Beyond shrinking staff, benefits and newshole, JRC was known for such practices as printing on ever-thinner newsprint and requiring executives to check the odometers of journalists before reimbursing them for driving to their assignments. A former JRC publisher told the American Journalism Review in 1999 that Mr. Jelenic sometimes demanded the instant firing of an employee, any employee, if his paper missed its weekly revenue target.
JRC produced some of the highest operating profits ever seen in the newspaper industry when its earnings before interest, taxes, depreciation and amortization (EBITDA) hit 29.1% in 2001. But it is hard to replicate annually such one-time savings as downsizing a newsroom or consolidating two printing plants into one. In the absence of significant sales growth from 2001 to 2003, JRC’s profitability, though still ample, began faltering.
To boost the company’s growth and potential for future profitability, Mr. Jelenic in 2004 bought 21st Century Newspapers in what it called “affluent markets” in Michigan for $415 million, paying a generous 11.5x EBITDA. But the domestic auto industry was facing a decline that, if anything, has accelerated since then.
The Michigan acquisition not only failed to produce the hoped-for sales and profits, but also saddled JRC with substantial debt at the same time revenues began falling at its properties and most other newspapers in the United States.
Now, JRC is caught in a squeeze it may not be able to survive.

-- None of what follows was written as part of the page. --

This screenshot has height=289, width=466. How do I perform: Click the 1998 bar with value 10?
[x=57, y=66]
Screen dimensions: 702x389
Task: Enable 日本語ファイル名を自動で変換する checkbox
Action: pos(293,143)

Unlike newspapers owned by other publishers that are trying to tough out the tough times by paring expenses, most JRC newspapers have little left to cut – and limited resources to build sales with new print and online products.
Despite its straitened circumstances, JRC in 2007 did manage to pay Mr. Jelenic more than $6.3 million in salary, severance and other compensation, which represented a fourfold increase over the nearly $1.5 million he received the prior year.
As part of his severance arrangement, Mr. Jelenic got an extra 192,000 shares of JRC to add to the nearly 2.3 million shares he already owns. Unfortunately, his stock, like mine, isn’t likely to be worth anything near what it used to be.